Local guides can make all the difference. Ask us about our local contacts in Rome, A&R Tours, run by Adriana and Renato from Portland and Naples, respectively. Their team of local guides can arrange everything from private Pompeii tours to dinners in the Tuscan countryside. Join them for personal and tailor-made tours enriched by a mutual love of art history and Roman mythology—and you won’t be surprised to see that their TripAdvisor rating is almost 100%!
Good shoes are a must! Rome is not the “City of Seven Hills” for nothing. In fact, there are actually ten hills in modern Rome—so it should come to no surprise that Rome is hilly. Guidebooks may write about the charming strolls of Rome but may neglect to mention that this means anytime you go anywhere, you’ll be walking uphill and downhill, up steps and down staircases. What may look like a simple line from the Vatican to Trastevere, may in fact involve a lot of ups and downs. Invest in some sturdy, breathable shoes before you go.
Gianicolo Hill has some of the best panoramic views. Speaking of hilly, test your legs out on the Via di Gianicolo, which runs from the Piazza della Rovere up one of the tallest hills in Rome. The steep hike is a bit challenging, but there are thankfully benches and cafes along the way to rest for a moment or two. And the panorama at the top—well, it simply can’t be beat.
Know your way around transport. You may fly into Rome, you may take a train into Roma Termini, the central train station. As long as you avoid driving into or within Rome, you’ll retain your sanity—traffic is chaotic and drivers are known for their casual disregard for the rules. Instead, take advantage of the numerous pedestrian walkways—the most romantic way to discover the hidden corners of the city—or by the impressive public system of buses, trams, trolleys, metro and light railways. If you’re in town for at least 3 days, try the Roma Pass—just 36 euros will get you free admission to two museums, full access to public transport and discounts on performance and exhibition tickets.

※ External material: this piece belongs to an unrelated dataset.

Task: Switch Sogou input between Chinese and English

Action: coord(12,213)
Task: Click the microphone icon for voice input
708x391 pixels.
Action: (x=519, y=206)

Extra Fun Fact: If you want to go all out on luxury, book a table at La Pergola. This magnificent restaurant boasts 3 Michelin stars and a breathtaking view from Monte Mario. You’ll wine and dine on the best culinary delights Rome has to offer, from white truffles to foie gras. Of course, the price tag is nothing to laugh about—the nine-course set meal will set you back about 300 euros per person! But hey—when in Rome?